Ready to see how easy it is to make your own clock?
Start with the base of your clock. What are you making it out of? Chose a piece of rectangular plywood the kind that could be stained nicely but that has grain and a nice appeal. If that’s not your style, consider tile (like vintage hexagonal tiles from the salvage shop), dinner plates (a fun addition to any kitchen) or obscure parts (I’ve seen them handmade out of bicycle wheels, on un-hung street signs and built within books, so that the hands pop through the cover).
Use a drill bit to create a space for the “I” shaft.
Note the thickness of what you are building onto — if your material is thin, you’ll have to fabricate a spacer to fit between the mechanism and the front of the clock so only a few of the threads on the “I” shaft show through the hole.

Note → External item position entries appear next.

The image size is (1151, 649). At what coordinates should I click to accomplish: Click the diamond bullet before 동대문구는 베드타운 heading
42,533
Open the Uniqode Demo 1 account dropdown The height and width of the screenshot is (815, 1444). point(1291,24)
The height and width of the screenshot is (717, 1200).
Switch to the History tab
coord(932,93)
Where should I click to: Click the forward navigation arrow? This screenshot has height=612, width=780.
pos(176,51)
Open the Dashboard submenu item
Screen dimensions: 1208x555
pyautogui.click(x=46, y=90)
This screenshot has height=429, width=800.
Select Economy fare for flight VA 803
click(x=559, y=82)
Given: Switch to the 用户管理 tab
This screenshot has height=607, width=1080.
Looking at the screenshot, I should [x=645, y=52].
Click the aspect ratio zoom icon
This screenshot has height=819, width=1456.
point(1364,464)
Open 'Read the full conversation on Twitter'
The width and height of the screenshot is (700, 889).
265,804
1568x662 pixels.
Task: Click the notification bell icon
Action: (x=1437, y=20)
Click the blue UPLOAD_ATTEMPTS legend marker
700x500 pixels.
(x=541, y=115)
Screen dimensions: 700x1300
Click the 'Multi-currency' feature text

Assemble the clock hands per the instructions. It will take all of 60 seconds and it is very easy but the hands are fragile, so be gentle.
Once assembled, it will look complete and very similar to this (depending on whether or not you add a hand for the seconds, which is just a third hand added at the tip).
(Optional) The metal hands can be cut to length with metal snips if you desire a different look or if you need shorter hands to fit your project.
Trimmed to length, you can also change the way the tip of each hand looks.
When the finished clock is assembled, plug it in and test it out. If you overtighten the cap nut which forced the minute hand to move with each second, loosen it a quarter turn if that happens and it’ll be good to go, reliable as long as the electricity flows.